→ **What to produce**:
Reproduce the forum thread below on the 1941 Firestone Super Cruiser in its entirety, keeping every word and character unchanged.

→ **Page text**:
# 1941 Firestone Super Cruiser



## Rust_Trader (Apr 15, 2012)

Wow didn't know they could fetch this much doe

http://www.ebay.com/itm/120896722172#ht_2074wt_922


----------



## Vintagebikenut (Apr 16, 2012)

*Super cruiser*

Is that a cruiser rear rack on a super cruiser I don't see a rear tail light so much for 100% OG. Hate to be picky but $4500 a couple of hours into the auction that is what I believe he or she meant regarding jaw-dropping .I could have bought 3-4 of them for what I paid for mine. Don't get me wrong it's a nice looking bike but for $4500+ that thing better do the laundry, clean the house and not say a word when I find another bike to add to my collection that is slowly over taking the entire house.


----------



## scrubbinrims (Apr 16, 2012)

Jaw dropping..I don't sees no titties on this bike...
Somebody found themselves a cruiser model (dropstand holes and non lit rack) added a cushioner fork and possibly a repop badge.
Nate's supercruiser looks to be the best and most accurately restored, including the triple colors on the fenders in which look a little off dimensionally on this one to me, but it could be my tiny blackberry screen.
Still a nice bike, but high price tags and exhorbitant descriptions  bring out the worst in me.

→ **Data shown**:

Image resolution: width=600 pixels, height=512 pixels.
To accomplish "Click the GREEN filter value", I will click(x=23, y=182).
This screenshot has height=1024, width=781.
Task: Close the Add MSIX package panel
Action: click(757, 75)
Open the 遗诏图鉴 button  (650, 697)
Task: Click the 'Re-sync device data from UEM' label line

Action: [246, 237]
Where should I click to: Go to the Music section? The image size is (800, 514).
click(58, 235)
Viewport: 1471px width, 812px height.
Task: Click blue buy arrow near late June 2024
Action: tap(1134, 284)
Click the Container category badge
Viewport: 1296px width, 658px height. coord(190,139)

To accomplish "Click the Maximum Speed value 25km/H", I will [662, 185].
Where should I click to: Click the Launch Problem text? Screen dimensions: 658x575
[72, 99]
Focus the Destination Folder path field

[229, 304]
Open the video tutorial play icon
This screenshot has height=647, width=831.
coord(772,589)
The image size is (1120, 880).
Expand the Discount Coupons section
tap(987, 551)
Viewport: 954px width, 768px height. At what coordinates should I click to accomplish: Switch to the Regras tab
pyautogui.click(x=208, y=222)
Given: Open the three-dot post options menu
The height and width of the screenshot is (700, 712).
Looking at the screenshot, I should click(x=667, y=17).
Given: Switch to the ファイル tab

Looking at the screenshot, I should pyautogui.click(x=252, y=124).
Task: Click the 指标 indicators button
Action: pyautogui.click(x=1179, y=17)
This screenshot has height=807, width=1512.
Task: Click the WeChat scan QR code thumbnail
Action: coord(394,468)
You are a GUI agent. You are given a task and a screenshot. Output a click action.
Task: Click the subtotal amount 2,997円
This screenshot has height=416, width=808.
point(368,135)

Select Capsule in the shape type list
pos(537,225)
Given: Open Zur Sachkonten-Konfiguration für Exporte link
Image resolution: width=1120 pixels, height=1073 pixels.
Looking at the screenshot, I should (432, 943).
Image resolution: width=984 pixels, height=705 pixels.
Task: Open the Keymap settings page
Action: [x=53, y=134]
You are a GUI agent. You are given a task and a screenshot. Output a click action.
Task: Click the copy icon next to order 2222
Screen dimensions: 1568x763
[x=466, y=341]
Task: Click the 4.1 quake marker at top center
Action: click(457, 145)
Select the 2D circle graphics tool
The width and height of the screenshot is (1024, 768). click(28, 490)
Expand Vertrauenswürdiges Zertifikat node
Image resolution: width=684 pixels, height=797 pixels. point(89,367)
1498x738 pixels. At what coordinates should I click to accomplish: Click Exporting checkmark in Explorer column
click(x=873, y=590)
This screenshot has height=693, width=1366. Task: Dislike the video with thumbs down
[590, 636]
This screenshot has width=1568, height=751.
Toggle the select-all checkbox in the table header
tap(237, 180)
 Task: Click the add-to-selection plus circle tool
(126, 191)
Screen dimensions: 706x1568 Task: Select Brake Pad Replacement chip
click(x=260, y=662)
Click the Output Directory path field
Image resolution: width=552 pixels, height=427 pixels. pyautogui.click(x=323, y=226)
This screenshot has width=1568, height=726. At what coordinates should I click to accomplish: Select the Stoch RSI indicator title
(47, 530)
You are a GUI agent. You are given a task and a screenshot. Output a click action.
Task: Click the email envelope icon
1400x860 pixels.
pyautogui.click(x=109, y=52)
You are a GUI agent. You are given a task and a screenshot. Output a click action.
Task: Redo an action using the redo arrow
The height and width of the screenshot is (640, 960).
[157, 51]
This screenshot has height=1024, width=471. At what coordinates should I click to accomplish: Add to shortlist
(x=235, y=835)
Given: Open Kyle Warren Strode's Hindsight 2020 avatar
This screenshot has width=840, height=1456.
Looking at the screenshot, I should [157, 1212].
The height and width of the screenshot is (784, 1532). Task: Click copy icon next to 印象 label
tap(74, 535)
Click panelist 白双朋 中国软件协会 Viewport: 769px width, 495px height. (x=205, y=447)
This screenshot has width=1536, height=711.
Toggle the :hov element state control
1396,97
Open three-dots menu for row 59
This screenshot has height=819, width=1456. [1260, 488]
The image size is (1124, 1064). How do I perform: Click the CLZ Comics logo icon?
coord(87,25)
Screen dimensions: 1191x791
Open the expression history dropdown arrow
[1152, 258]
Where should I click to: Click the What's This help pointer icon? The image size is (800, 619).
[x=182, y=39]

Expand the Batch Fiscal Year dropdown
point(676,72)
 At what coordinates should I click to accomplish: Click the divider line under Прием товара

→ **Task result**:
# 1941 Firestone Super Cruiser



## Rust_Trader (Apr 15, 2012)

Wow didn't know they could fetch this much doe

http://www.ebay.com/itm/120896722172#ht_2074wt_922


----------



## Vintagebikenut (Apr 16, 2012)

*Super cruiser*

Is that a cruiser rear rack on a super cruiser I don't see a rear tail light so much for 100% OG. Hate to be picky but $4500 a couple of hours into the auction that is what I believe he or she meant regarding jaw-dropping .I could have bought 3-4 of them for what I paid for mine. Don't get me wrong it's a nice looking bike but for $4500+ that thing better do the laundry, clean the house and not say a word when I find another bike to add to my collection that is slowly over taking the entire house.


----------



## scrubbinrims (Apr 16, 2012)

Jaw dropping..I don't sees no titties on this bike...
Somebody found themselves a cruiser model (dropstand holes and non lit rack) added a cushioner fork and possibly a repop badge.
Nate's supercruiser looks to be the best and most accurately restored, including the triple colors on the fenders in which look a little off dimensionally on this one to me, but it could be my tiny blackberry screen.
Still a nice bike, but high price tags and exhorbitant descriptions  bring out the worst in me.